▶ Extracted records:
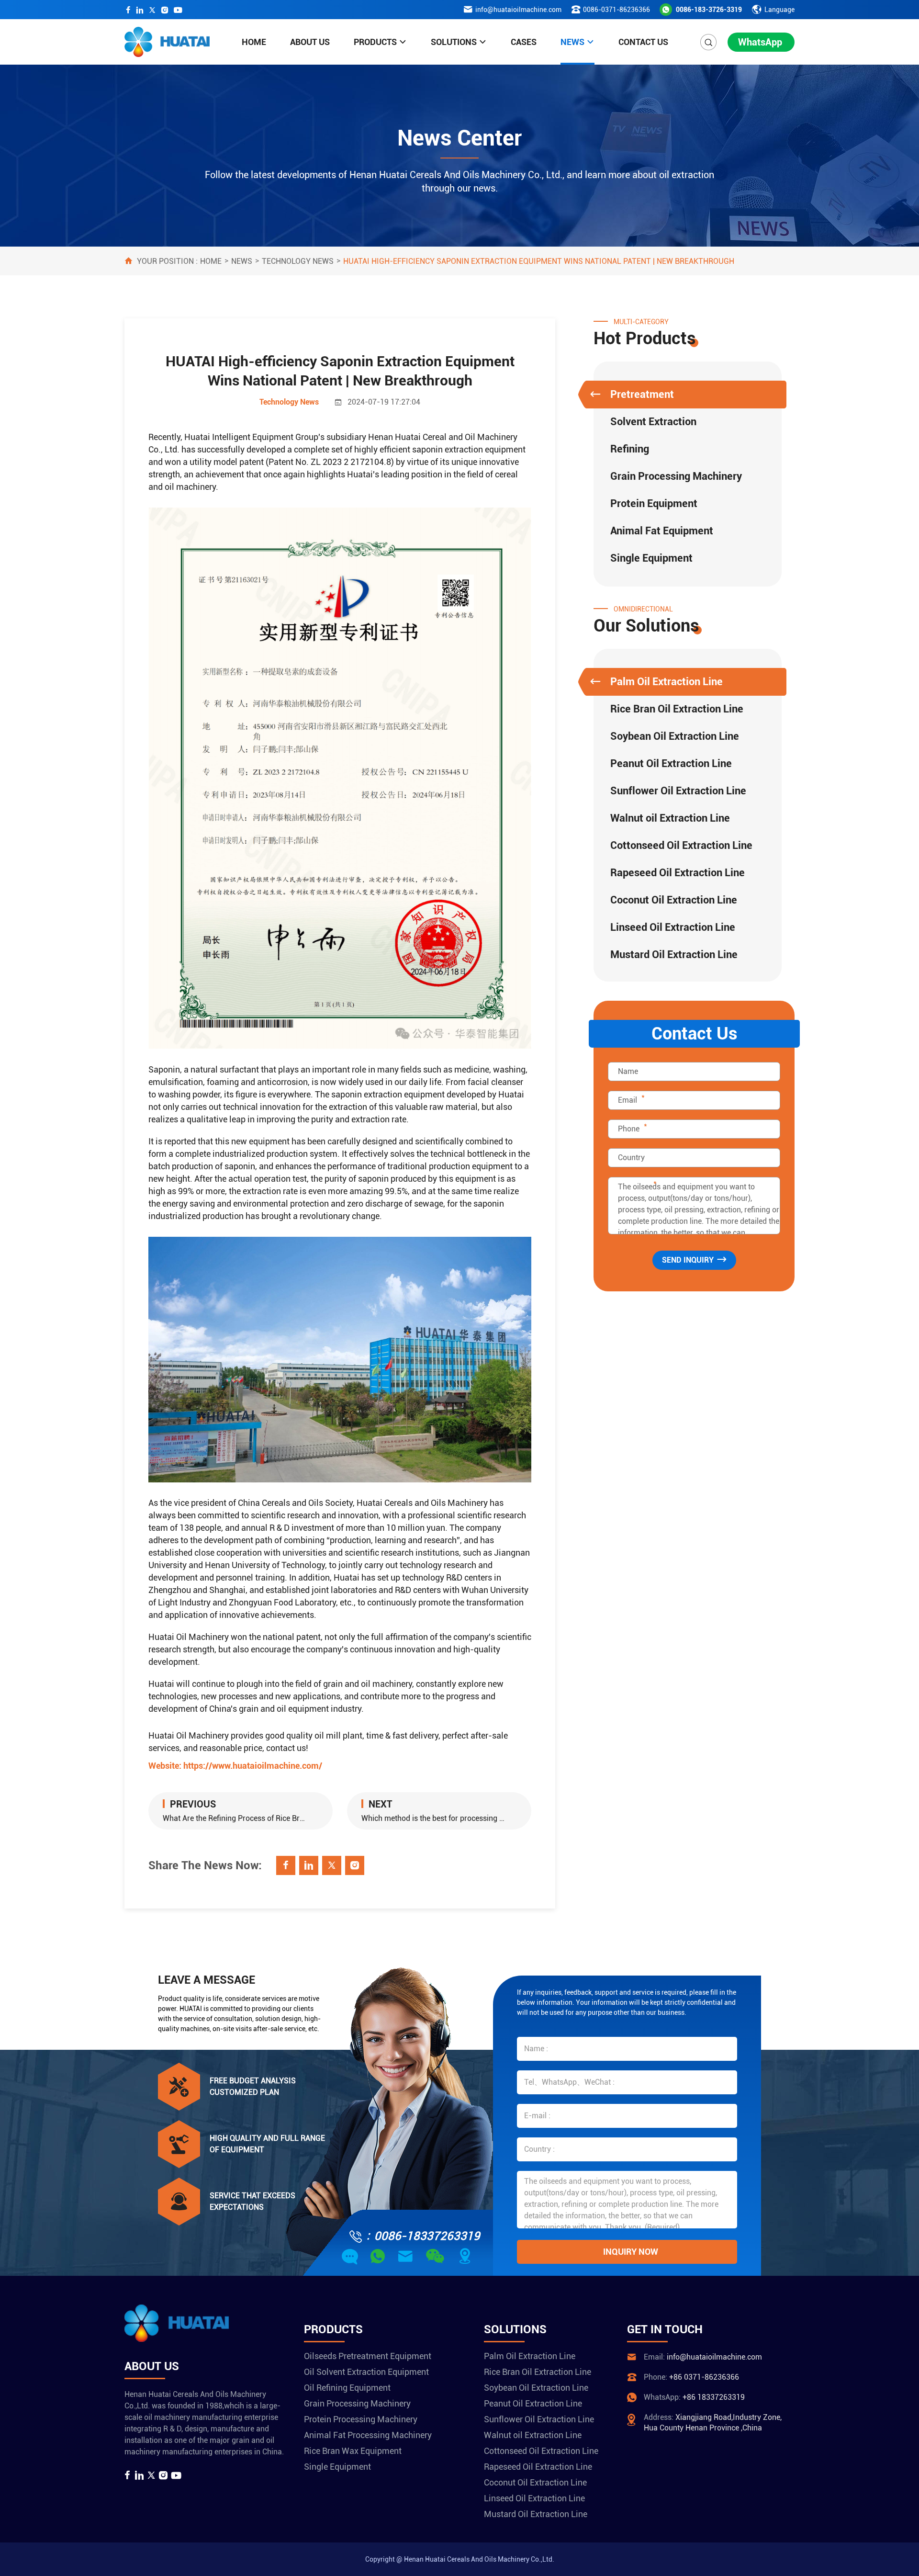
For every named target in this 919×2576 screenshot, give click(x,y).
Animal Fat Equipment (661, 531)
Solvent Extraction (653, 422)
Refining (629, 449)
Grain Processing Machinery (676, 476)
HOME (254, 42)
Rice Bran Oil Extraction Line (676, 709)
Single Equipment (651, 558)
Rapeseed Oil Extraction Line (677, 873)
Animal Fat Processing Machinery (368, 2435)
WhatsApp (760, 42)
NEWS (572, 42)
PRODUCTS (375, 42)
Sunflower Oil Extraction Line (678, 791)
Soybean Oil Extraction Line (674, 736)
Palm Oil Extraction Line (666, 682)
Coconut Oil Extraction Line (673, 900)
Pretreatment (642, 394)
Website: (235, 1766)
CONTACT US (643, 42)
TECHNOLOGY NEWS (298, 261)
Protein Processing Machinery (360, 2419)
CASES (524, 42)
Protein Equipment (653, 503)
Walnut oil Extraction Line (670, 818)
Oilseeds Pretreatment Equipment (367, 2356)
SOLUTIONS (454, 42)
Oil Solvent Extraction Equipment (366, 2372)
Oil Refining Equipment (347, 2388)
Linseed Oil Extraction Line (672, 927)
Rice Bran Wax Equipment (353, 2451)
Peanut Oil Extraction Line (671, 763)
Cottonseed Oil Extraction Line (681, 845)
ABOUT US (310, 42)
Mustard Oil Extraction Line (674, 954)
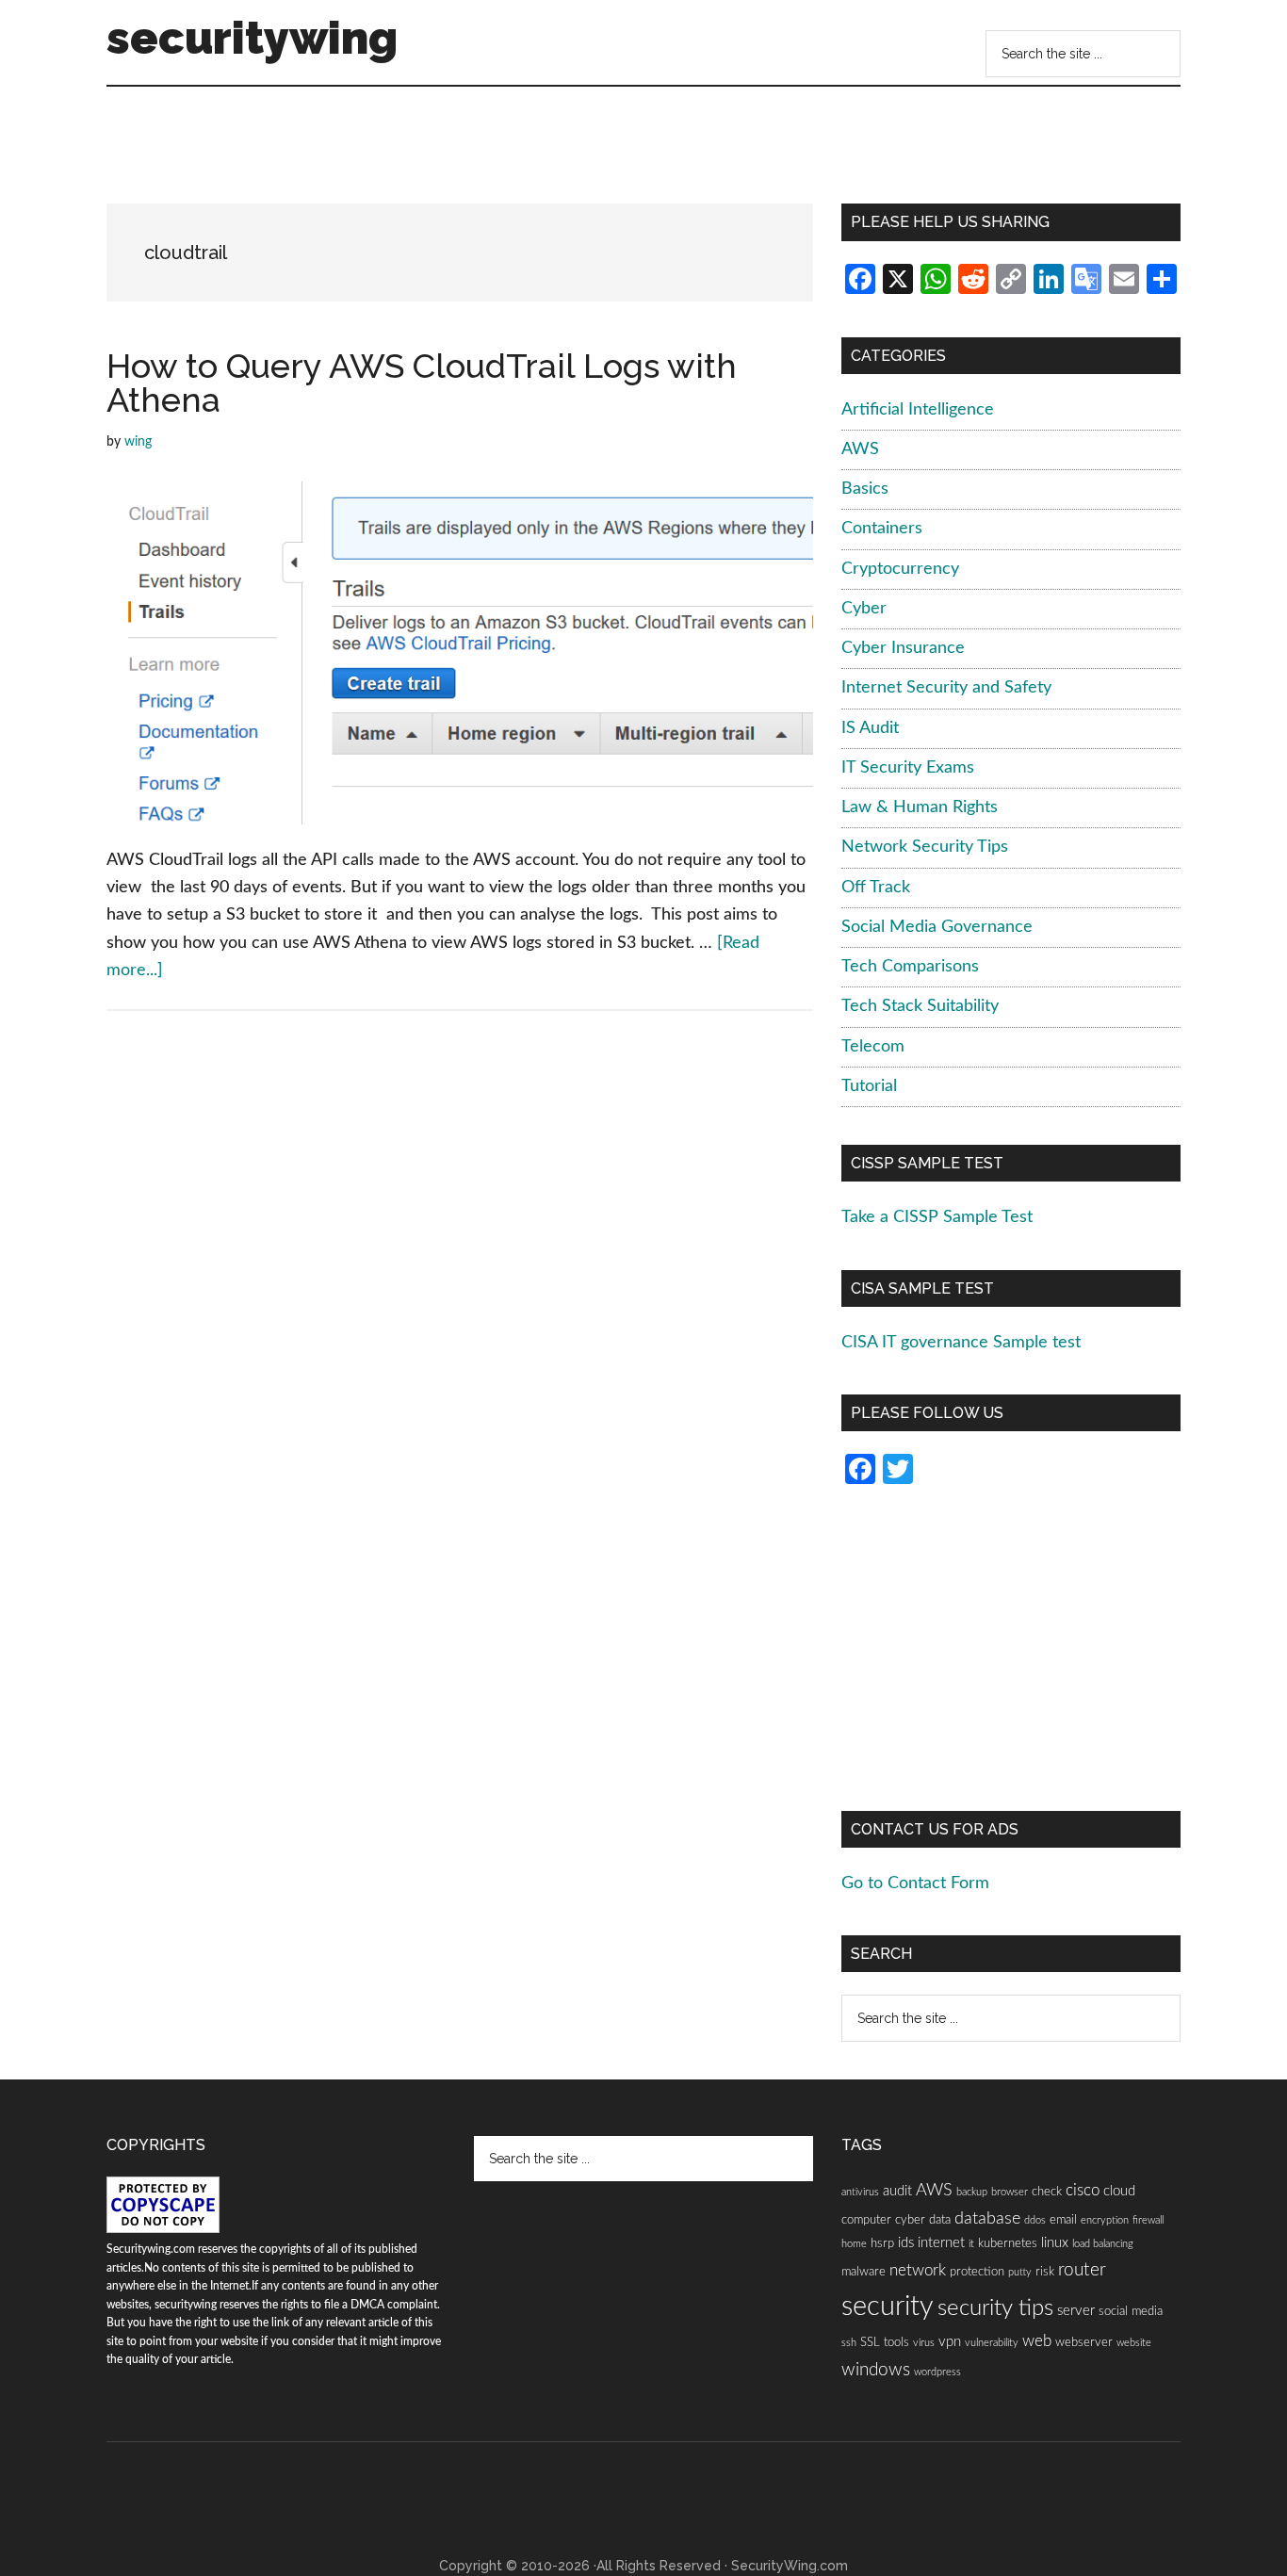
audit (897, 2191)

▶ Work order:
Sift through the material above and copy the lines that contain the word "Pretreatment".

▶ Answer area:
Pretreatment (642, 394)
Oilseeds Pretreatment Equipment (367, 2356)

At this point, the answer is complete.